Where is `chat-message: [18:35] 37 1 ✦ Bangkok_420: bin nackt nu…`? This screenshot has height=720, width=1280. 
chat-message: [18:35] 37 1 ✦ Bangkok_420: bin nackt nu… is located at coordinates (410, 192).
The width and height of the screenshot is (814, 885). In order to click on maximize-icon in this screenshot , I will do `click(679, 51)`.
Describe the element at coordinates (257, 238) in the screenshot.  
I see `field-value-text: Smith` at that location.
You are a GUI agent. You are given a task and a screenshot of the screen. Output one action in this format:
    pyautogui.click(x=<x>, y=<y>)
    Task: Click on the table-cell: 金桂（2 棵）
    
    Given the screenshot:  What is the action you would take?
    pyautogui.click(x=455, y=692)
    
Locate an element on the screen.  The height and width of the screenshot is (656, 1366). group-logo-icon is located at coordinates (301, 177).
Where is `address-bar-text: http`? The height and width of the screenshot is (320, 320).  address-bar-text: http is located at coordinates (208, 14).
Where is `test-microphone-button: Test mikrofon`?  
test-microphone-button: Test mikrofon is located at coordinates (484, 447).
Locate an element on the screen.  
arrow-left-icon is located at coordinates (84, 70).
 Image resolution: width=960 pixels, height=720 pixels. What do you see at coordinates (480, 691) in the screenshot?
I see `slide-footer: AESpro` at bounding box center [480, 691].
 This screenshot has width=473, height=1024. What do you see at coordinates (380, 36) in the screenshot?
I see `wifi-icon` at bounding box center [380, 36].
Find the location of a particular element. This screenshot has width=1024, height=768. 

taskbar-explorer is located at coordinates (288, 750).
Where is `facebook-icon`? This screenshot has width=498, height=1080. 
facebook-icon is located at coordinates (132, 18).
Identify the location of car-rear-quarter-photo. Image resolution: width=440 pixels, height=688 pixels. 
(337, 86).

===============

Instructions for the task: Express the records from the start through the line containing "at that location." as a two-column CSV with the header input,output. Make one row per record, with its text under input and its answer under output, each in a single quoted field and with line breaks replaced by spaces.

Expected answer:
input,output
"Where is `chat-message: [18:35] 37 1 ✦ Bangkok_420: bin nackt nu…`? This screenshot has height=720, width=1280.","chat-message: [18:35] 37 1 ✦ Bangkok_420: bin nackt nu… is located at coordinates (410, 192)."
"The width and height of the screenshot is (814, 885). In order to click on maximize-icon in this screenshot",", I will do `click(679, 51)`."
"Describe the element at coordinates (257, 238) in the screenshot.","I see `field-value-text: Smith` at that location."